Using Specialization in Branching
You can improve the performance of both CPU and Intel® Graphics devices by converting the uniform conditions that are equal across all work-items into compile time branches, a techniques known as specialization.
The approach, which is sometimes referred as Uber-Shader in the pixel shader context, is to have a single kernel that implements all needed behaviors, and to let the host logic disable the paths that are not currently required. However, setting constants to branch on calculations wastes the device facilities, as the data is still being calculated before it is thrown away. Consider a preprocess approach instead, using #ifndef blocks.
Original kernel that uses constants to branch:
__kernel void foo(__constant int* src,                                          
                 __global int* dst,                                                                       unsigned char bFullFrame, unsigned char bAlpha)
{
        …
        if(bFullFrame)//uniform condition (equal for all work-items
        {                       
        …
                if(bAlpha) //uniform condition
                {       
                …               
                }
                else
                {
                …
                }
        else
        {
        …
        }
} 
  The same kernel with compile time branches:
__kernel void foo(__constant int* src,                                          
                 __global int* dst)
{
        …
        #ifdef bFullFrame
        {                       
        …
                #ifdef bAlpha
                {       
                …               
                }
                #else
                {
                …
                }
                #endif
        #else
        {
        …
        }
        #endif
} 
  Also consider similar optimization for other constants.
Finally, avoid or minimize use of branching in short computations with using min, max, clamp or select built-ins instead of “if and else”.
Also, optimizing specifically for the OpenCL™ Intel Graphics device, ensure all conditionals are evaluated outside of code branches (for the CPU device it does not make any difference).

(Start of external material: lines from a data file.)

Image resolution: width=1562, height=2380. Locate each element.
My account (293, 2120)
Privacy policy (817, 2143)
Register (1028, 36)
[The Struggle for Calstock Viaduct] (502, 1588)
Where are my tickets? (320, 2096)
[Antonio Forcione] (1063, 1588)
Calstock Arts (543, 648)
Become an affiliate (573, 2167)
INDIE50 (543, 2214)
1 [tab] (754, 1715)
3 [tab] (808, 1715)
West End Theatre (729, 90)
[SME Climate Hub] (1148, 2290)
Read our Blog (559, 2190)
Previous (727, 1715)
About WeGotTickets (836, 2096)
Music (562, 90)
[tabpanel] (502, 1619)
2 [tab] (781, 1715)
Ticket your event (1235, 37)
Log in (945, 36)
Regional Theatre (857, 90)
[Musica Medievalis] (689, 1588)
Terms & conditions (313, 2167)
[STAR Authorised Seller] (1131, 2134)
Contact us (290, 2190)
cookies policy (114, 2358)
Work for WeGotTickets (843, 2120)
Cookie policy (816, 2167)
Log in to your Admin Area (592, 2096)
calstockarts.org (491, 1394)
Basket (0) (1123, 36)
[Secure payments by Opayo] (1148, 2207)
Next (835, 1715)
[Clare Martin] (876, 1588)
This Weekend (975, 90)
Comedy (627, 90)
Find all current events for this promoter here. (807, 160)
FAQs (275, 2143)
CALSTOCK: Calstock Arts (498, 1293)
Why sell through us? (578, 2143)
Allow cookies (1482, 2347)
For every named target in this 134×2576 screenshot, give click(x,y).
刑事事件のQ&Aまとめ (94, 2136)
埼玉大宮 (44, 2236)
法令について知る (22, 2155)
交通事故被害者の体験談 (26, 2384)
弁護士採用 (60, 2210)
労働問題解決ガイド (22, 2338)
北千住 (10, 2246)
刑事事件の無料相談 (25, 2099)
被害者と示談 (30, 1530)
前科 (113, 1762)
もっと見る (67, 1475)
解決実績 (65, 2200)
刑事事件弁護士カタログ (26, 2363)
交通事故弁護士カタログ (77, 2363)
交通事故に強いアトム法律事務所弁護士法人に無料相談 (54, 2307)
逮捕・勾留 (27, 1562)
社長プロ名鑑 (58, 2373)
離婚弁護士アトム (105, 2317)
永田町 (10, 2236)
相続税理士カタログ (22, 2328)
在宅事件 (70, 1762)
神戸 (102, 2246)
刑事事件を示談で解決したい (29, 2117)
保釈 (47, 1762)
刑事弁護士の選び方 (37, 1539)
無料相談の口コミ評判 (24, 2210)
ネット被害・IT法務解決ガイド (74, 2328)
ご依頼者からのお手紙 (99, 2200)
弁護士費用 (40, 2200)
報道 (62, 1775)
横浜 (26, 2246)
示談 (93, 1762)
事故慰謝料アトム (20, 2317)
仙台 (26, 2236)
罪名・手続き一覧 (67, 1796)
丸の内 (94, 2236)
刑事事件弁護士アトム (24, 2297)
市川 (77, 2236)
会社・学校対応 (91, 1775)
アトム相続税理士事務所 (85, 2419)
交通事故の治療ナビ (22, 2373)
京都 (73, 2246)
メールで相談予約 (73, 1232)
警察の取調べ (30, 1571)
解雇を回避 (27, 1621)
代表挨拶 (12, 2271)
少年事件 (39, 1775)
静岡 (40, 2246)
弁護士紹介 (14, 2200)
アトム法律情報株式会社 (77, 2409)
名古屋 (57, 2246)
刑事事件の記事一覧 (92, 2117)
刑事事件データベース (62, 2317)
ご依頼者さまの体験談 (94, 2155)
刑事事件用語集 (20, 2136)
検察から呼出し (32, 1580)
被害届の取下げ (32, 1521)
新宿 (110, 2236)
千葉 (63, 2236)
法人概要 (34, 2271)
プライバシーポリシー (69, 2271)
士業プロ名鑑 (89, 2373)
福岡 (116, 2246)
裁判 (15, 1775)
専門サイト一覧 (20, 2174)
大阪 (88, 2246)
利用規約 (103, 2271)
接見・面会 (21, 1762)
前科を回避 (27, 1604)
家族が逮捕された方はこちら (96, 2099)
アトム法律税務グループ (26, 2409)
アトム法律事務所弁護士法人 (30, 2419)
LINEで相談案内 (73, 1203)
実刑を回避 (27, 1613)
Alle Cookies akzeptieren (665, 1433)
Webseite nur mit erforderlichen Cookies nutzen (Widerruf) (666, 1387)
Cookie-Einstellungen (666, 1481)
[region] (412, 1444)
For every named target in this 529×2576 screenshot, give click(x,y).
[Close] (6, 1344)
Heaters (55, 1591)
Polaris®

For example, the following code demonstrates conditional evaluation in the conditional blocks:
if(x && y || (z && functionCall(x, y, z))
 {
    // do something
 }
 else
 {
    // do something else
 } 
  The following code demonstrates the conditional evaluation moved outside of the conditional blocks:
//improves compilation time for Intel® Graphics device
bool comparison = x && y || (z && functionCall(x, y, z));
 if(comparison)
 {
    // do something
 }
 else
 {
    // do something else
 }